While a manager in a traditional company is charged with knowing what their team is doing and relaying that information along the chain, things are different at a “remote-first” environment such as Block, the post argued.
“In a remote-first company where work is already machine-readable, AI can build and maintain that picture continuously,” the blog post continued.
Block announced in February that it was cutting its staffing levels from more than 10,000 workers to just under 6,000, a much sharper reduction than what had been initially reported.
“The core thesis is simple. Intelligence tools have changed what it means to build and run a company,” Dorsey said on an earnings call soon after the cuts.
“I don’t think we’re early to this realization. I think that most companies are late.” He added that “a significantly smaller team using the tools we’re building can do more and do it better. And intelligence tool capabilities are compounding faster every single week.”
As PYMNTS wrote following the layoffs, Block’s move is in line with a larger transition happening at technology and financial services companies. As AI increasingly drafts code, automates internal documentation, analyzes risk signals and handles customer support, the amount of human labor needed for certain workflows shifts. Companies are reconsidering team size relative to output.
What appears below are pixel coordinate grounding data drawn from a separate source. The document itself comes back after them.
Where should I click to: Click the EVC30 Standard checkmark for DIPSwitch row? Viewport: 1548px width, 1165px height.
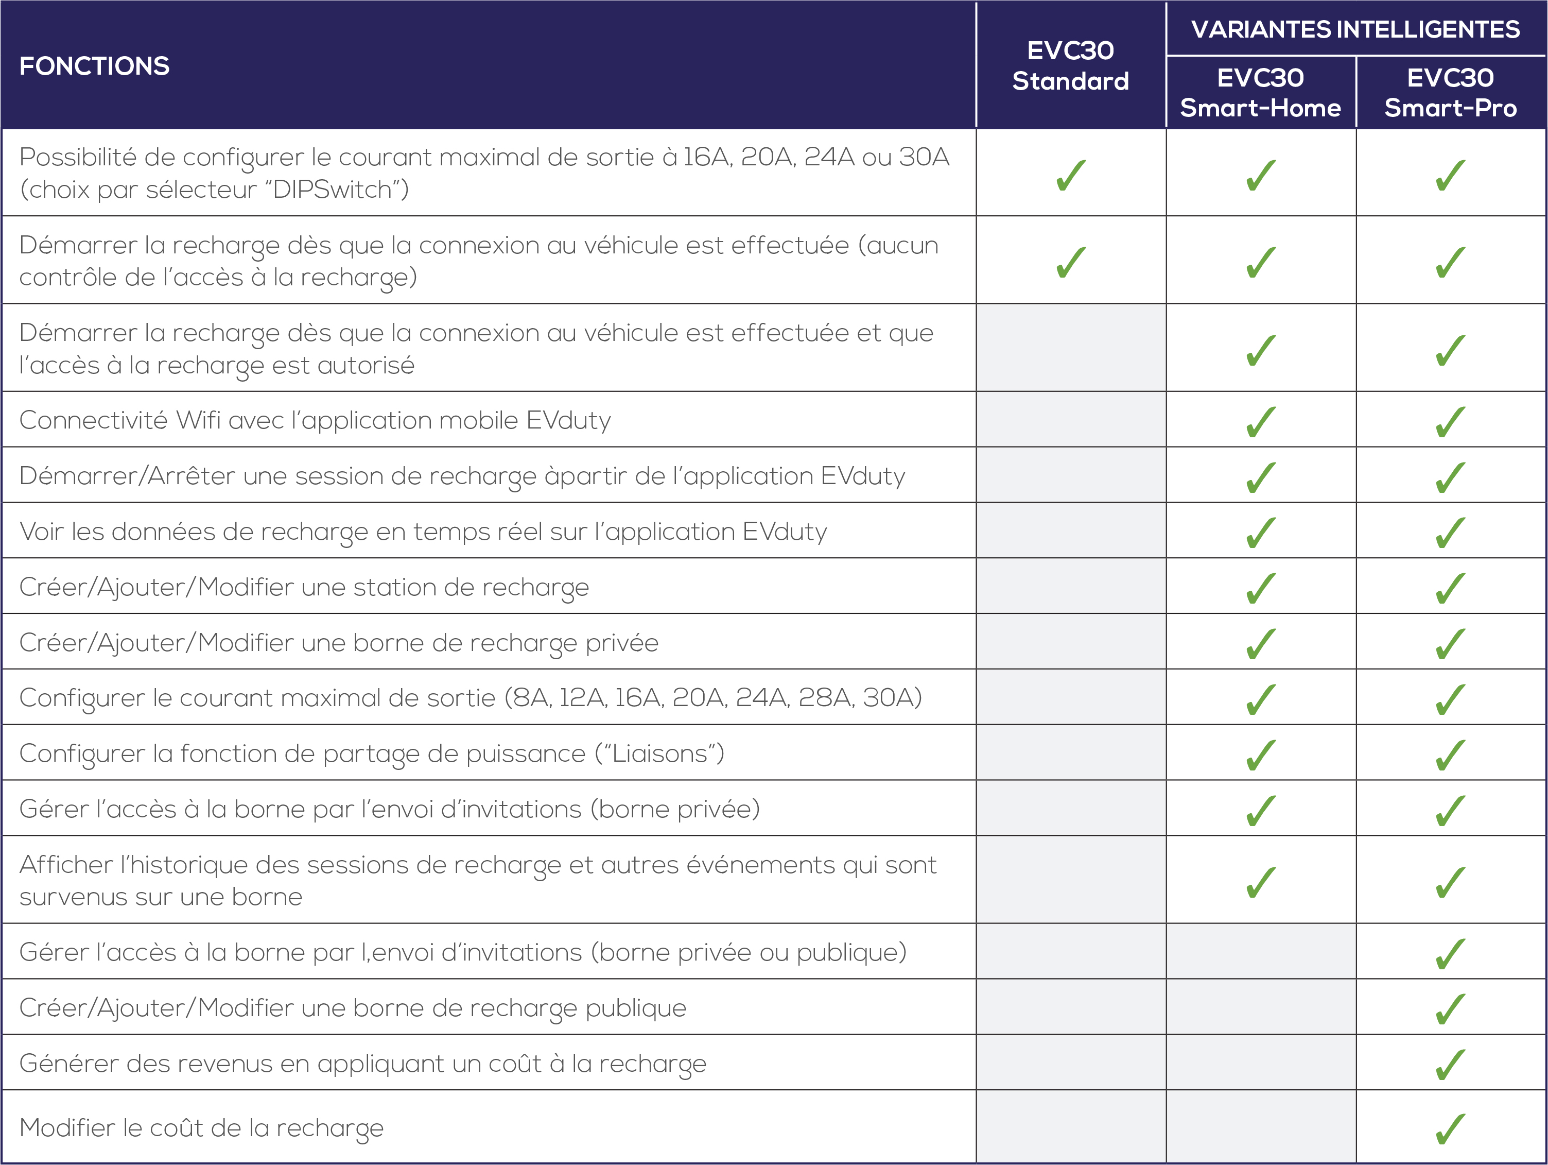pyautogui.click(x=1071, y=175)
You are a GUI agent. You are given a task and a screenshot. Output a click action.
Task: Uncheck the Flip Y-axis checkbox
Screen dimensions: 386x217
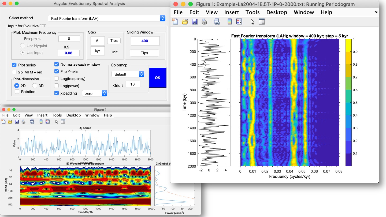click(57, 72)
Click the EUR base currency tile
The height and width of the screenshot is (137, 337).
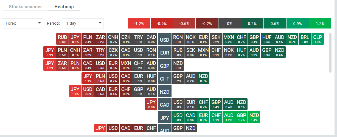tap(165, 53)
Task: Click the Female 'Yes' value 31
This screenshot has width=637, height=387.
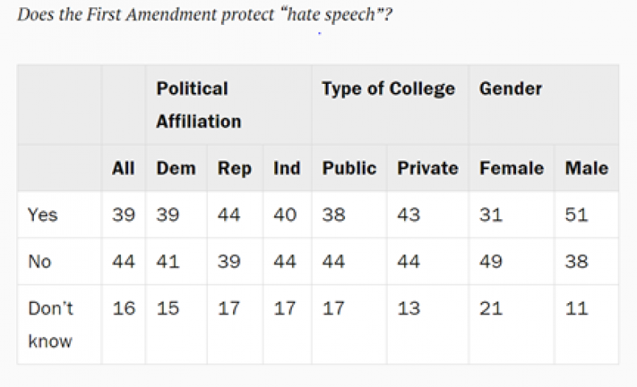Action: (x=491, y=214)
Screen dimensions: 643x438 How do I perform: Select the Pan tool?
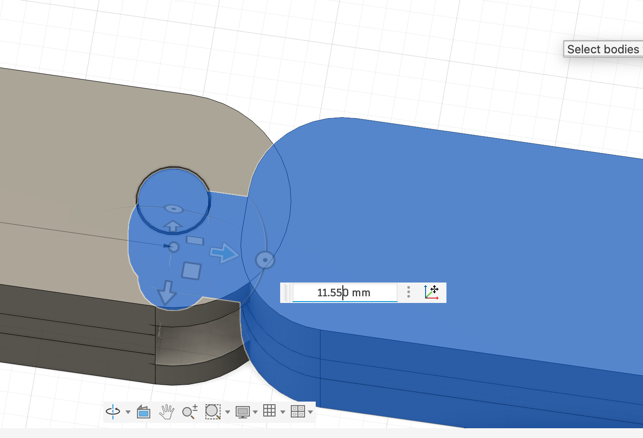tap(166, 412)
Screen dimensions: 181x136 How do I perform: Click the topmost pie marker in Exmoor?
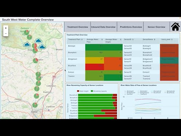(x=26, y=32)
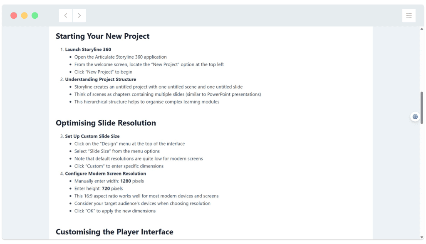Click the 'Configure Modern Screen Resolution' step
The image size is (426, 244).
[x=106, y=173]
The report also pointed to a column from PYMNTS CEO Karen Webster arguing that 2026 marks the year AI adoption moves from “experimentation to operational reality,” with AI being embedded into payments flows, customer engagement systems and enterprise software stacks.
“Block operates squarely in that environment,” PYMNTS added. “Payments processing, merchant services and peer-to-peer finance are data-heavy domains where AI can meaningfully reduce friction and manual effort.”